The code uses a 100-qubit QFT circuit in ucc-bench (by way of benchpress and QASMBench). The script in main.py then transpiles/compiles this circuit via Qiskit, ucc, pytket, Cirq, or pyqpanda3. There’s a corresponding run_bench.sh to generate the profiles using py-spy, and there are sub-directories with some profiles checked in⁶. I generated these profiles under a GitHub codespace (which you can do yourself by forking within GitHub). A tad more detail is in the README, but the upshot is we will use speedscope to explore each compiler’s results in the native.profiles directory in future posts.

⁶ I ran profiles with & without --function to aggregate samples to start of functions. I don’t a priori know much about each function. Some might be lengthy with lots of internal loops, so I’d rather keep samples of different lines separate to potentially identify that structure. But having the aggregated view with --function will also help coarse grain over those details when first analyzing results.
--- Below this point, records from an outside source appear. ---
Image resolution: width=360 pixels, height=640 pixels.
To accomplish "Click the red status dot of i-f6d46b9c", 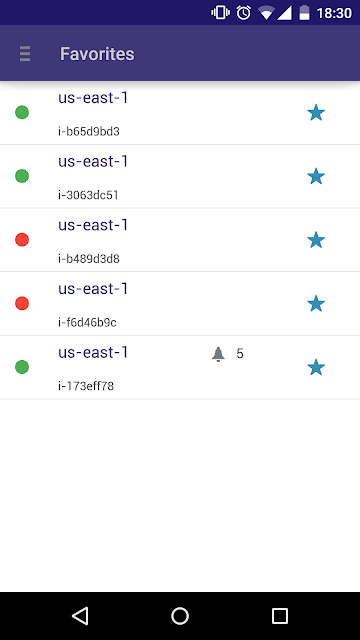I will pyautogui.click(x=22, y=303).
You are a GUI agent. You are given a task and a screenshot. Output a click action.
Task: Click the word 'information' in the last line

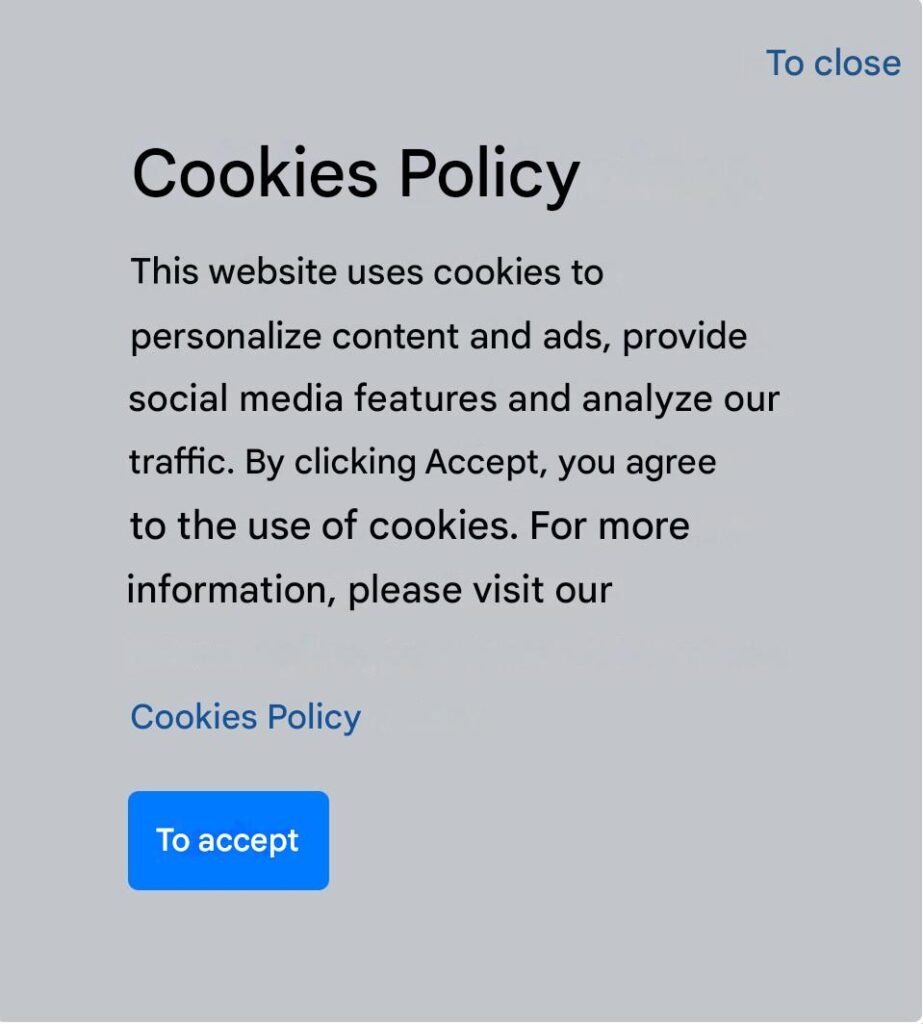coord(231,590)
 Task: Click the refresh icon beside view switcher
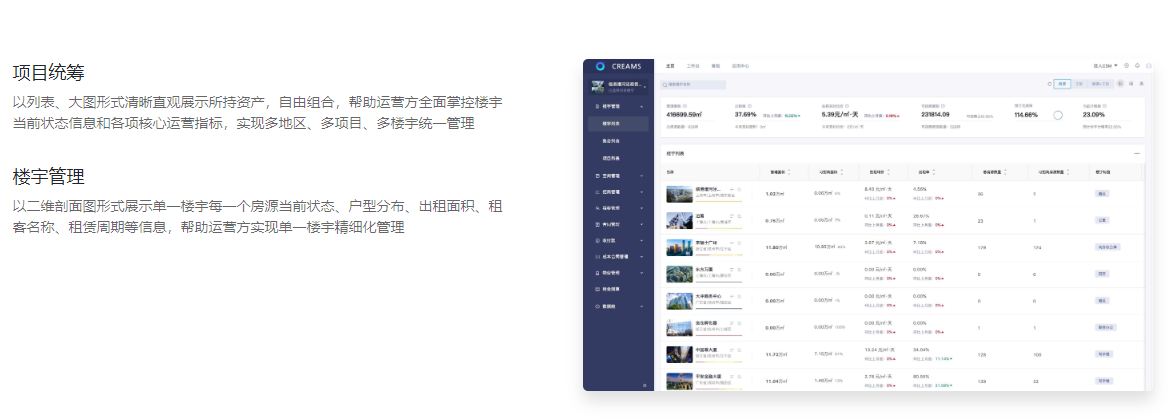pyautogui.click(x=1049, y=84)
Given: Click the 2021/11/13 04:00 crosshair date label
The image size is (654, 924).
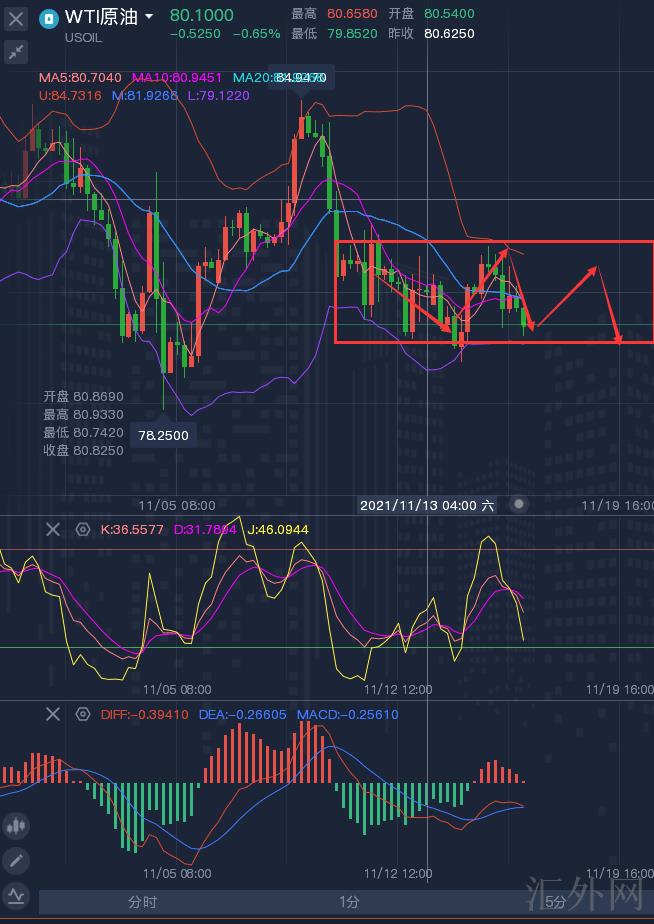Looking at the screenshot, I should tap(427, 505).
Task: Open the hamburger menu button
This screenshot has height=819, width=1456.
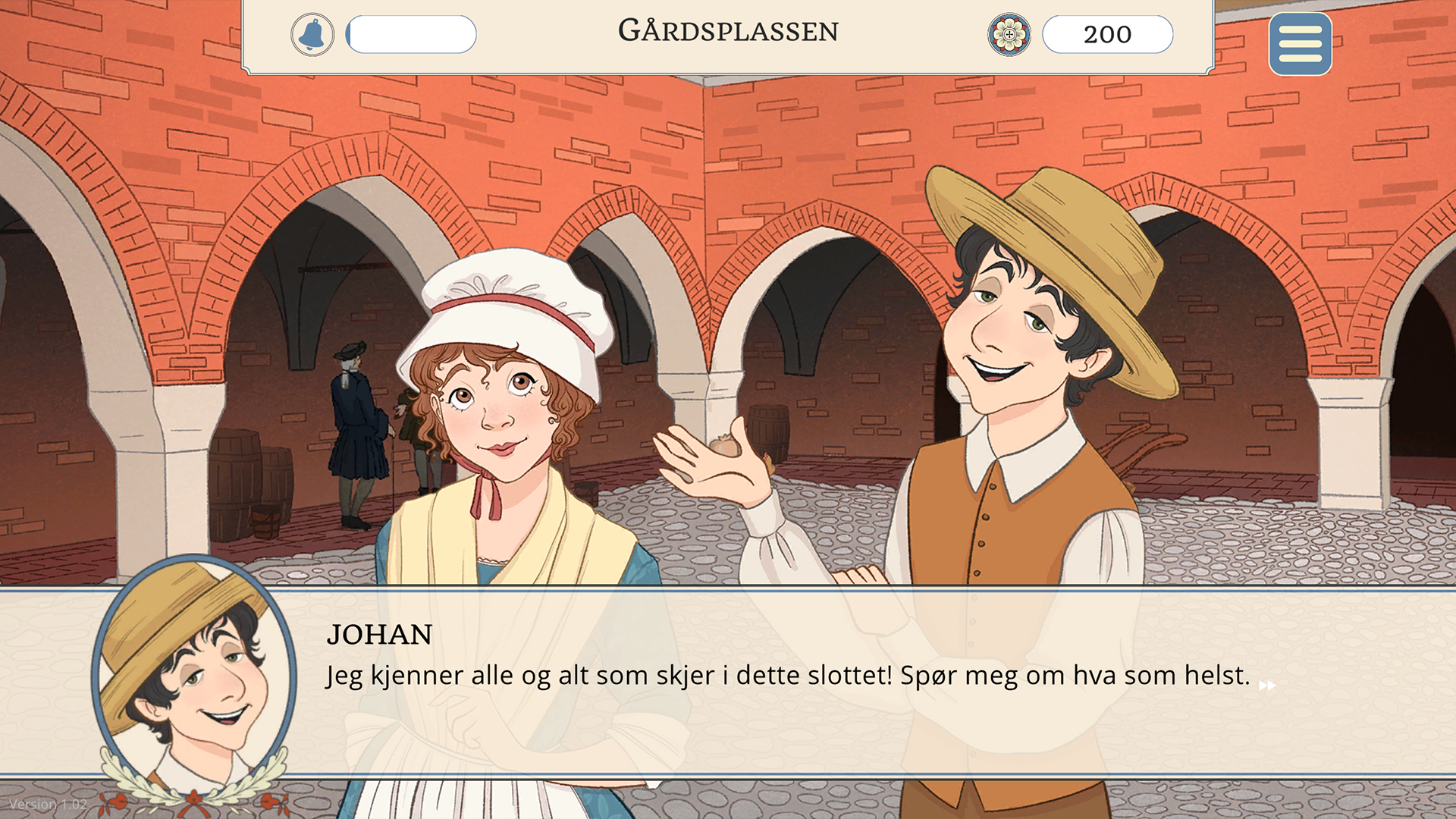Action: pyautogui.click(x=1300, y=44)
The QFT circuit was chosen based in recent ucc-bench performance results:

Compiler	benchmark_id	raw_multiq_gates	compile_time_ms	compiled_multiq_gates
ucc	qft	10050	478.4261	2740
pytket-peep	qft	10050	48776.9968	4498
qiskit-default	qft	10050	509.0576	3570
cirq	qft	10050	32392.2503	4648
pyqpanda3	qft	10050	130.838	2740

There is some reduction in two-qubit gates, and the circuit takes a non-trivial amount of compile time. So something interesting is happening!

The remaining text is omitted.